The Golden Shoe

 

Yep, actual trophy. It’s moved cross-country with me (twice), been dropped hundreds of times (zoom in on the corners), and used as a bracelet holder for decades.

 

In first grade, I won a trophy at St. Mark’s parish for being the fastest kid in my grade. Not the fastest girl, not the fastest boy—the fastest little human. The race was a gritty asphalt sprint around the church parking lot, because nothing screams childhood like scraped knees with embedded tar fragments.

When I crossed the finish line after smoking everyone, my dad erupted in what would become his trademark roar. “That’s my baby girl!” He shouted it at every triumph I had from then on, from more races to that time I beat all the boys in the boys-only Pitch Hit and Run competition, to my first marathon trophy, and eventually even when I landed my first job. Depending on how they read Dad’s “That’s my baby girl!” proclamation, the other spectators likely couldn’t tell if he was announcing a champion or witnessing my kidnapping. For me, Dad’s enthusiasm filled me with pride and made me giggle when I was a little girl. In later years, I welled up with that same pride while smiling and shaking my head in amazement at just how consistently enthusiastic he’s been for my triumphs my entire life.

The trophy I received for our parish race was small but glorious. A white marble base, topped with a golden running shoe so shiny it looked like Midas had gold-plated it. I clutched it like an Oscar as I strutted toward our station wagon, beaming.

And then I saw my little sister, Julie, crying.

“What’s the matter?” I asked, expecting to look down and see a bloody knee blackened with bits of asphalt.

Through her sobs, she managed, “I really wanted a trophy.”

Oy. Cue instant guilt. Here I was basking in the glory of beating every pint-sized parishioner in sight, and my little sister was shattered. So, in a move both noble and idiotic, I handed her my hard-won Golden Shoe, saying, “Here. You can have mine. You ran a good race, too.”

Julie lit up and clutched the shoe trophy against her chest like she was embracing one of her Baby Tender Love dolls. Meanwhile, I felt the faint ache of regret despite being happy that my act of kindness dried her tears.

Dad, who had witnessed the entire exchange, was not impressed. Later, he sat me down.

“Née, Julie didn’t earn that trophy. You did. It’s yours.”

“It’s okay, Dad. She really wanted it. I don’t need it.”

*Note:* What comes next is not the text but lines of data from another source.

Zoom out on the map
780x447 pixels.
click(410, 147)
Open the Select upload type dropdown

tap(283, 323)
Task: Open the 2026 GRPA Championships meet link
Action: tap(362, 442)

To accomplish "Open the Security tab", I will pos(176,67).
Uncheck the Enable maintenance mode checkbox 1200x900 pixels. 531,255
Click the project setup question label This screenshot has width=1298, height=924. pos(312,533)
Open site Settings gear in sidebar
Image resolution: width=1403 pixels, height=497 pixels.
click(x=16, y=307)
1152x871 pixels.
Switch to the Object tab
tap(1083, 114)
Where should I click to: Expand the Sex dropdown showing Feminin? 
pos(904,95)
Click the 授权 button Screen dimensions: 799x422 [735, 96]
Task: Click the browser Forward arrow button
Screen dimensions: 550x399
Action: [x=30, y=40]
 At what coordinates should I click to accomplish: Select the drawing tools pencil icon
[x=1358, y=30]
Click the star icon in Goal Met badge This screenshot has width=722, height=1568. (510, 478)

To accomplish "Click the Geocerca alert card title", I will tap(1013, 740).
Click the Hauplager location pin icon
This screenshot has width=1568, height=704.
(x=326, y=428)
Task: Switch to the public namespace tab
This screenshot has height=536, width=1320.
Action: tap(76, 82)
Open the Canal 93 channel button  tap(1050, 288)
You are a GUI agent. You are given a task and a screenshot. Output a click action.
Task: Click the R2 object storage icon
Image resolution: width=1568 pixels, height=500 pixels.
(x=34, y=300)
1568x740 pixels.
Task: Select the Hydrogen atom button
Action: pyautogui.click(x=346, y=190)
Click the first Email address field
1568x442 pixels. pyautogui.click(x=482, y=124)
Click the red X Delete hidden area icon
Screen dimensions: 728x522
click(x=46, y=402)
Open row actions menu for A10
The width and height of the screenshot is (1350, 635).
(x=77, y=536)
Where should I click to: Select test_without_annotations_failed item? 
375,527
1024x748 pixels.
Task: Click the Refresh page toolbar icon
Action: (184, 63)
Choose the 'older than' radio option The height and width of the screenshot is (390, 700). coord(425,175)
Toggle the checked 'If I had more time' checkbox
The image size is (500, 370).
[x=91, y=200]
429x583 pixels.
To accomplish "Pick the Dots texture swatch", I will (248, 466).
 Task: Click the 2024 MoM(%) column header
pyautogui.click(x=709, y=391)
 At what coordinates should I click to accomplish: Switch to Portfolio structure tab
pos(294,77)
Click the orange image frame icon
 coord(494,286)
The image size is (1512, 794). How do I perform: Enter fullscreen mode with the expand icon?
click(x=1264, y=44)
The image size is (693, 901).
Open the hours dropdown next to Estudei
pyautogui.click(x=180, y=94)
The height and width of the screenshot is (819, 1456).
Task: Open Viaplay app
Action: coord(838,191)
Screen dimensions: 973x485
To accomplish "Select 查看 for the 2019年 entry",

“Née, sometimes people are sad. That doesn’t mean it’s your job to fix them. You ran an exceptional race. You deserve that trophy.”

This was a solid point that cut deep. Dad went on to share more life lessons, but I was a bit preoccupied with lots of uncomfortable feelings surfacing about the fact that Julie had run straight to our room and placed my Golden Shoe on her side of the dresser—right next to our twin piggy banks. [Side note: Those pigs’ underbellies had half-dollar-sized holes with black stopper plugs to hold all the change inside until you were desperate enough to raid your piggy bank—usually to purchase a red, white, and blue bomb pop or a dreamsicle from “the ding ding man.” If at any point the stoppers were shoved up inside the pig, we knew someone had messed with our stash. My first introduction to home security.]

By the end of the conversation, I knew my dad had made a good point—good enough that I went and talked to my sister about taking my trophy back. She didn't cry or throw a fit. On some level, she understood the point Dad made to me better than I did.

I do remember learning that day that you can’t fix every sadness with self-sacrifice. And that real, sweaty, asphalt-scorched competition actually matters.

Which is why today’s “everyone gets a ribbon” culture drives me bananas. We reward every kid for every effort—the best effort or the shittiest effort. Kids get trophies for just showing up these days. I understand that we want to acknowledge kids’ existence and make sure they feel seen, but I miss what good ‘ol competition instills in the youth. I don't mean competition to the point of dominance and egotism, but the kind of competition where you're tested to give your all, and where you get to stand proud in your moment of conviction and grit, and celebrate the gifts and talents that are uniquely yours. I wish kids these days had more opportunities like that.

A friend’s kid recently showed me the ribbon he got for being a “great hip-hop dancer.” He demonstrated his moves for me, and all I could think was, You are the worst hip-hop dancer I’ve ever seen. Even his mom knew it, but she’d bought into the modern mantra of “at least he tries” and gave me a wink and a shrug.

“Trying” in my day meant waking at 5 AM for the first of two-a-day runs during cross-country season, slogging past the Lipton tea plant in Independence in the pitch dark so we could get faster, stronger, better. Trophies weren’t pity prizes. They were proof you’d bled, sweated, and occasionally lost toenails for the cause.

Julie, by the way, went on to run cross country in college. Her sprint times blew mine out of the water. While I muscled through longer-distance running and marathons, she became the fastest person in our family.

If she wanted my trophy today, she wouldn’t cry. She’d look me dead in the eye and say, “I’ll race you for it.”